Problem requirements: The lines to find are those in the entries that hold the word "tool"; copy every one of them.
Records shown: Begin
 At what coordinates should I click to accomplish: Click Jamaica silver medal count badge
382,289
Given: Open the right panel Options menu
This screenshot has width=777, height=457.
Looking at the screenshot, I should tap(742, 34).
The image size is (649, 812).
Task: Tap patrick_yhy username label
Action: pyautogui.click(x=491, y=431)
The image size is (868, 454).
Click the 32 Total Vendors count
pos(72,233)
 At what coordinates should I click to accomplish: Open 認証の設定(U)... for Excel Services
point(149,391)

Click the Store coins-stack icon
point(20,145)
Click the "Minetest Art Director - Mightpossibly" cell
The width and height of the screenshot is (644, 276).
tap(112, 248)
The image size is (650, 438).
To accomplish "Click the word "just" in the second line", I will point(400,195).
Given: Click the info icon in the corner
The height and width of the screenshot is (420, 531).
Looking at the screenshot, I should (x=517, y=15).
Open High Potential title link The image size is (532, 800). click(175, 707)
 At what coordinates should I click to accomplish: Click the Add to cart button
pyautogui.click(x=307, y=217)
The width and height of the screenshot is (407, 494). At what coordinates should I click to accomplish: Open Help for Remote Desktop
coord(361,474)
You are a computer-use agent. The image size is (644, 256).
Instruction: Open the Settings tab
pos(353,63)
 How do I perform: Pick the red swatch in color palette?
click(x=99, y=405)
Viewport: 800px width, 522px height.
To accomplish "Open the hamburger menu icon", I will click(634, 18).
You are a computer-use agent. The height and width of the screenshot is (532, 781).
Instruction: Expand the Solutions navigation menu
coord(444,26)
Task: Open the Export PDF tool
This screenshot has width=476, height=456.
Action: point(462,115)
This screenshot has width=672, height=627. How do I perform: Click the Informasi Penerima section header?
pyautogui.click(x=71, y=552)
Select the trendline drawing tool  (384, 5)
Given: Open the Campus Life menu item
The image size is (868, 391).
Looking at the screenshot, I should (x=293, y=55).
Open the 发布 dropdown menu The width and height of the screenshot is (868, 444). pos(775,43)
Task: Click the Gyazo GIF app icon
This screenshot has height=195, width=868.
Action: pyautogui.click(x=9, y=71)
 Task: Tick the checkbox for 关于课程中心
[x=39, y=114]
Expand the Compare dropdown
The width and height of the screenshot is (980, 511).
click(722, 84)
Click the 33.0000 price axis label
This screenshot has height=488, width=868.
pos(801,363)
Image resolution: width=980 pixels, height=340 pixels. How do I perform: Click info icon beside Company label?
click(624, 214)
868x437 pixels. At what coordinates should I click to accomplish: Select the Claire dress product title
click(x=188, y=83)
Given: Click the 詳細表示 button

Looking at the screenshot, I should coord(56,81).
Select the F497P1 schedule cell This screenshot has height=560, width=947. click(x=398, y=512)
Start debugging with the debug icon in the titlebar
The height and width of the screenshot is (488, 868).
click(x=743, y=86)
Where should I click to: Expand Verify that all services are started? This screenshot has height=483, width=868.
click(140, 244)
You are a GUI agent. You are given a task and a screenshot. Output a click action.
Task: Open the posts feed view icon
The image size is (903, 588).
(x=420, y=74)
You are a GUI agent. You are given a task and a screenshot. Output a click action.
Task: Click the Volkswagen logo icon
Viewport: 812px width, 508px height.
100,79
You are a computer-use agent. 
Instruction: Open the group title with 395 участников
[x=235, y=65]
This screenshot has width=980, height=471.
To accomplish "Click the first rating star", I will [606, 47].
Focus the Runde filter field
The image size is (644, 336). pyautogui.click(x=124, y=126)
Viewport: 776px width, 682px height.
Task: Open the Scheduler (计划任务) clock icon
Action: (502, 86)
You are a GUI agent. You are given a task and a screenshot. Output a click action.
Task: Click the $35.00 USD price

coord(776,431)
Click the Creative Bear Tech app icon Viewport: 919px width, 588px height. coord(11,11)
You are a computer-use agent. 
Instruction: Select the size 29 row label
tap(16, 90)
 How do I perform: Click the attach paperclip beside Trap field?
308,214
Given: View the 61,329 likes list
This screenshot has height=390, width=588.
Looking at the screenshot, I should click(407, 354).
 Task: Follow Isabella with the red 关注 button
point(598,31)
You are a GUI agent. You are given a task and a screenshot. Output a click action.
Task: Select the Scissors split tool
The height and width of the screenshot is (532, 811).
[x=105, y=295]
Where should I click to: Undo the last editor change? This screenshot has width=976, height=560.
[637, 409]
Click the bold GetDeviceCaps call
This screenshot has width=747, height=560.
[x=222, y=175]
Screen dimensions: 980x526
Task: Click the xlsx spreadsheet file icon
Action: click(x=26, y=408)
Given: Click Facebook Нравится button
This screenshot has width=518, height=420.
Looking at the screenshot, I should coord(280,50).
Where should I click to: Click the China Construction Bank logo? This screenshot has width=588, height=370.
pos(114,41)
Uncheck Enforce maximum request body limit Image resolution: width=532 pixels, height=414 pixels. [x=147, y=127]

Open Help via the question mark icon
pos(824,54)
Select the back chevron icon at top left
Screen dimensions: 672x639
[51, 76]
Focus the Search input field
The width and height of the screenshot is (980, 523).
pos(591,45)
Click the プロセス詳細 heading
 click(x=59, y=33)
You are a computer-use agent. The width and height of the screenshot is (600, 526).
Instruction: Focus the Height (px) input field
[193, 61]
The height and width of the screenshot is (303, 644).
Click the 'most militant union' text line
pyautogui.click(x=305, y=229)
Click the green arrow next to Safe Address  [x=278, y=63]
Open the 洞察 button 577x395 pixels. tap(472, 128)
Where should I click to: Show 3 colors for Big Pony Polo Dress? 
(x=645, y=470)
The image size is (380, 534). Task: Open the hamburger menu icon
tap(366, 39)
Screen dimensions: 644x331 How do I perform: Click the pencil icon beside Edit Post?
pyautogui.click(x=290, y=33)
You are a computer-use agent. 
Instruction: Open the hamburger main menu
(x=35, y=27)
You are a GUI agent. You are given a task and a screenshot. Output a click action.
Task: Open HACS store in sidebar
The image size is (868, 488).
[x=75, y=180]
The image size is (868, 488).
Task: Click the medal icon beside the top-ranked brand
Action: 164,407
Records shown: End
Task response:
Task: Open the Export PDF tool
Select the trendline drawing tool  (384, 5)
Task: Select the Scissors split tool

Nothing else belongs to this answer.